Copy the records from the start through the line containing "point(82,606)", and scale each answer coordinate by 1.05, rounding to the nearest whole number with halves going up. Keep every other line and number unchanged.

-- start of Provided entries --

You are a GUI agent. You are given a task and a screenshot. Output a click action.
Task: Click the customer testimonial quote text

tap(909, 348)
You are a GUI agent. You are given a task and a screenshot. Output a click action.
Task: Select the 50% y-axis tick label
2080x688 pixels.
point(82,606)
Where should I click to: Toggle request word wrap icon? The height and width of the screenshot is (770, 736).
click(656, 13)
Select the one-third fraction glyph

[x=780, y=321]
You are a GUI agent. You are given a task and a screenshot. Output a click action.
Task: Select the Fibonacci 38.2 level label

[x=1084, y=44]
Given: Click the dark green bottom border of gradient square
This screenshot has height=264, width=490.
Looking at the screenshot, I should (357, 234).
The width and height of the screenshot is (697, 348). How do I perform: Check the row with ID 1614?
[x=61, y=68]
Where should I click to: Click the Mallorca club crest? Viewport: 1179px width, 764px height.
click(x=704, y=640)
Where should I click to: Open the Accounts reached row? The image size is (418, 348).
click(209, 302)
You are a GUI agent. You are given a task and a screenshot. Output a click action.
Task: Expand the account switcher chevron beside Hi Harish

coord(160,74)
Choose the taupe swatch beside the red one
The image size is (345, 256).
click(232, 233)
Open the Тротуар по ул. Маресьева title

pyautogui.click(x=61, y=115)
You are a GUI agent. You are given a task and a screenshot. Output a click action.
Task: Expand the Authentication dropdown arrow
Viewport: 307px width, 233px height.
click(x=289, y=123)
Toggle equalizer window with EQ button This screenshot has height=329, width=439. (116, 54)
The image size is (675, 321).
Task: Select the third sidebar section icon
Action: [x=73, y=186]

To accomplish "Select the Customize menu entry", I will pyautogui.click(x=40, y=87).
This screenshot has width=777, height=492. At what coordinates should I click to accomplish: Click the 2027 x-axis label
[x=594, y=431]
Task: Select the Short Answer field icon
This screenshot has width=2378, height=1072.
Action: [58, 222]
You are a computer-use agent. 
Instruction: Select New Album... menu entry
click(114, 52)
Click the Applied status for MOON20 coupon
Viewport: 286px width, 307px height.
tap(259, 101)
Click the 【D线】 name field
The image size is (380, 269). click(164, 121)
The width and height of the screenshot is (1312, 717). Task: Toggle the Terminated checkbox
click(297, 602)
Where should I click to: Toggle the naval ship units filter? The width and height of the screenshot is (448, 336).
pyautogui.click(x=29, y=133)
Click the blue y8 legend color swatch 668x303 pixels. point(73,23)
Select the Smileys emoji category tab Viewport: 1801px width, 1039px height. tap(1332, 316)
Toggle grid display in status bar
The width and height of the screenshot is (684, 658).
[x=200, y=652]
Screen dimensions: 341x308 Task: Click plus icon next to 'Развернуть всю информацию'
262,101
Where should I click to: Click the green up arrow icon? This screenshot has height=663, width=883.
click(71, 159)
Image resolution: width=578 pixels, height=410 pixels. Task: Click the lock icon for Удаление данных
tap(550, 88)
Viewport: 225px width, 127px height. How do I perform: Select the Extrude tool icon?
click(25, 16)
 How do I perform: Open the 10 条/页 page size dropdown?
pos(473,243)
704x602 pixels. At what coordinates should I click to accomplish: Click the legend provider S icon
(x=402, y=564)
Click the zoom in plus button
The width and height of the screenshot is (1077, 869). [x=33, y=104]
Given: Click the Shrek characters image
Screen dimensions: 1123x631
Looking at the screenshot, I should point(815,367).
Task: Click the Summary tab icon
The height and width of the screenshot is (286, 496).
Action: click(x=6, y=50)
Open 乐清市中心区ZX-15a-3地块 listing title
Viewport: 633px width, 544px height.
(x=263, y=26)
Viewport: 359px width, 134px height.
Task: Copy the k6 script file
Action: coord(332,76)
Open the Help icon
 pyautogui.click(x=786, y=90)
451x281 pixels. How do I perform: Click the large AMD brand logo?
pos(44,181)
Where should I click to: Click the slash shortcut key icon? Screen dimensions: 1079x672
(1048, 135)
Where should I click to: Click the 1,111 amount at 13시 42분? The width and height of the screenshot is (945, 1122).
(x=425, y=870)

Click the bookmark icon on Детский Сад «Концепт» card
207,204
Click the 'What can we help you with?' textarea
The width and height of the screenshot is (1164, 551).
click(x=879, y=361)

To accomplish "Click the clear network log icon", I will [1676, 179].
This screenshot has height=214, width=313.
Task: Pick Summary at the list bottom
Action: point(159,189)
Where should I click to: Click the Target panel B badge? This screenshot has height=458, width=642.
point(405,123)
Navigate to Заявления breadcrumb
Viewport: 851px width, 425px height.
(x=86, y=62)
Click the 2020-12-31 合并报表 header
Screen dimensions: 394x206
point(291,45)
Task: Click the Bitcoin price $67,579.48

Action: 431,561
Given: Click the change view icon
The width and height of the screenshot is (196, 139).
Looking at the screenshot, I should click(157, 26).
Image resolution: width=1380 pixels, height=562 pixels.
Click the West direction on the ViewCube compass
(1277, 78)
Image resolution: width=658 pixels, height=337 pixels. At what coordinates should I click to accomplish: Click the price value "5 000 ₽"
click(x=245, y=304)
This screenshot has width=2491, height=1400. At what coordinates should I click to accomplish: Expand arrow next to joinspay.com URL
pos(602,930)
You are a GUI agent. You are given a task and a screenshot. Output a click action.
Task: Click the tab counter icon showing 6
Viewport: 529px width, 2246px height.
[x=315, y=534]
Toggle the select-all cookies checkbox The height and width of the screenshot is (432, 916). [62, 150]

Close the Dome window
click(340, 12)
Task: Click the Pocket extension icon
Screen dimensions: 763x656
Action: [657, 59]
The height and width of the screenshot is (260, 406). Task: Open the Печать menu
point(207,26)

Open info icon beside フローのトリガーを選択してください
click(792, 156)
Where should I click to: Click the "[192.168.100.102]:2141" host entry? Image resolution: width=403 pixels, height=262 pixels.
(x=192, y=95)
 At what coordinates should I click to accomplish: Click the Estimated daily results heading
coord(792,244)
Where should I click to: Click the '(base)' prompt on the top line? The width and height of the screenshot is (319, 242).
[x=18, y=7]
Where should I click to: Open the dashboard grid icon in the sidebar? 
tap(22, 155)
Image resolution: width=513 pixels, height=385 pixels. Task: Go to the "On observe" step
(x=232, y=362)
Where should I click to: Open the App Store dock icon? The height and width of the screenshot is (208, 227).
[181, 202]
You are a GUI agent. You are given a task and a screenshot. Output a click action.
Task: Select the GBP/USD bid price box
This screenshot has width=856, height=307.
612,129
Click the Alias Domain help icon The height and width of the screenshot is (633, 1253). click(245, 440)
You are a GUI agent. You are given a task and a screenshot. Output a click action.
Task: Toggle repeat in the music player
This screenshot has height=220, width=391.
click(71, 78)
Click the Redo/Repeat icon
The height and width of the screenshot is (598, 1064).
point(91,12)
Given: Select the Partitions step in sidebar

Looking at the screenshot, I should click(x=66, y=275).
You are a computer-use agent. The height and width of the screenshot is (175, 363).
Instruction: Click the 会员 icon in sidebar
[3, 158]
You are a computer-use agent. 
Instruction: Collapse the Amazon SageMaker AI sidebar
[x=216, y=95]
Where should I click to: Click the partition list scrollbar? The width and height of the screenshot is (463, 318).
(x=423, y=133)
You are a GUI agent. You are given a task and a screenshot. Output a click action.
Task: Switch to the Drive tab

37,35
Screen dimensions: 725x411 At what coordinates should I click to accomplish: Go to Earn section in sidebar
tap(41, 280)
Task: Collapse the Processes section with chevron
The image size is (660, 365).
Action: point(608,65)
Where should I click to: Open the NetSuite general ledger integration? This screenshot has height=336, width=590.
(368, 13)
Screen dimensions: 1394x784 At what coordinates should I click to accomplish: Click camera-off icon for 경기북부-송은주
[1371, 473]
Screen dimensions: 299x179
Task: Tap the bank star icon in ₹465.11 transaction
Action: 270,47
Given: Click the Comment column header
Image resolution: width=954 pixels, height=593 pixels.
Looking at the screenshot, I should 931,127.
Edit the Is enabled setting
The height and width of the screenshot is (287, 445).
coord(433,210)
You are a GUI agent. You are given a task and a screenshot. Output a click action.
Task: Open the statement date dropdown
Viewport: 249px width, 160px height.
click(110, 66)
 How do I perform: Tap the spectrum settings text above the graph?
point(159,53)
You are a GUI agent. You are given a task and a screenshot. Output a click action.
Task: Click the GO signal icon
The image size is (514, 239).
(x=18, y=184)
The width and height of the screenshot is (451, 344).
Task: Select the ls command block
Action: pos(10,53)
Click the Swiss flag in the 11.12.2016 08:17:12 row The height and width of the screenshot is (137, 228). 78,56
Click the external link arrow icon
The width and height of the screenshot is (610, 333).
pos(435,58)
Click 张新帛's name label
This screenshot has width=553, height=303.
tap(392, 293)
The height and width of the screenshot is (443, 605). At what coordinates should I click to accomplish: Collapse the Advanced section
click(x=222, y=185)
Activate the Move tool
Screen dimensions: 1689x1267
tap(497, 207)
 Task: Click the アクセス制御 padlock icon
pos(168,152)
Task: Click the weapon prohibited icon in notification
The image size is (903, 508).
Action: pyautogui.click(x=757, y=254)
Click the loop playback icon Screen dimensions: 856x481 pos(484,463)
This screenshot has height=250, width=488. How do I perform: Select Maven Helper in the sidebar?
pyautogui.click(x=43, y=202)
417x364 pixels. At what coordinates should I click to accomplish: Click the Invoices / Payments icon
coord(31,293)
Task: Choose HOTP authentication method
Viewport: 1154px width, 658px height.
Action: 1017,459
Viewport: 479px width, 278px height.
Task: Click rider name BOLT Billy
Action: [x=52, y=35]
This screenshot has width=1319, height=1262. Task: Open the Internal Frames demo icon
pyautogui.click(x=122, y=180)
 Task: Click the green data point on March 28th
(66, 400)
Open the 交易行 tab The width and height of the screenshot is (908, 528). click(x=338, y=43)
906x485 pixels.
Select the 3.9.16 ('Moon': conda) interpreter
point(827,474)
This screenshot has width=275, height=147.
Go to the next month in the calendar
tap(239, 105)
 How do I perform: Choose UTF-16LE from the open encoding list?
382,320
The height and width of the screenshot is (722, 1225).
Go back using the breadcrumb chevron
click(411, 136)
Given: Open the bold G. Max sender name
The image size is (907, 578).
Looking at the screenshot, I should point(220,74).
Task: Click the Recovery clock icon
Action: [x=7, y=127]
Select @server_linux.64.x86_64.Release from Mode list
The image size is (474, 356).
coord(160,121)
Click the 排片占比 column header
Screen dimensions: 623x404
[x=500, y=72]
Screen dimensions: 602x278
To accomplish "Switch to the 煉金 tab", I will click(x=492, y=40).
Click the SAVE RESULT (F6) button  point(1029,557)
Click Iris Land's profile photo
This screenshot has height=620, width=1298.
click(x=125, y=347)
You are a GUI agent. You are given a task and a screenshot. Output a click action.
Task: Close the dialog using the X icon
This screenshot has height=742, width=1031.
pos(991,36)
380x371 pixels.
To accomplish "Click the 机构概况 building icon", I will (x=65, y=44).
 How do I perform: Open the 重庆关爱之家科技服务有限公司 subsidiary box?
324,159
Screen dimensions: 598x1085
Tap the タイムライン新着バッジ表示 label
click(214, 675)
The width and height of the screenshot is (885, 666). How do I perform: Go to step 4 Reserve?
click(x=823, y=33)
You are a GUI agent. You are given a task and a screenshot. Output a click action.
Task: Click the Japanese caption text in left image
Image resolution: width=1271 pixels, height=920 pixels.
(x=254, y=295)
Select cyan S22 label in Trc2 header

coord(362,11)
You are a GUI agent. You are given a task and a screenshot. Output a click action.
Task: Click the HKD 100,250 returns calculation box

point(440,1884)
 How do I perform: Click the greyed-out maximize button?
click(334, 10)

-- end of Provided entries --

[Answer to the task]:
You are a GUI agent. You are given a task and a screenshot. Output a click action.
Task: Click the customer testimonial quote text

tap(954, 365)
You are a GUI agent. You are given a task and a screenshot. Output a click action.
Task: Select the 50% y-axis tick label
2080x688 pixels.
point(86,636)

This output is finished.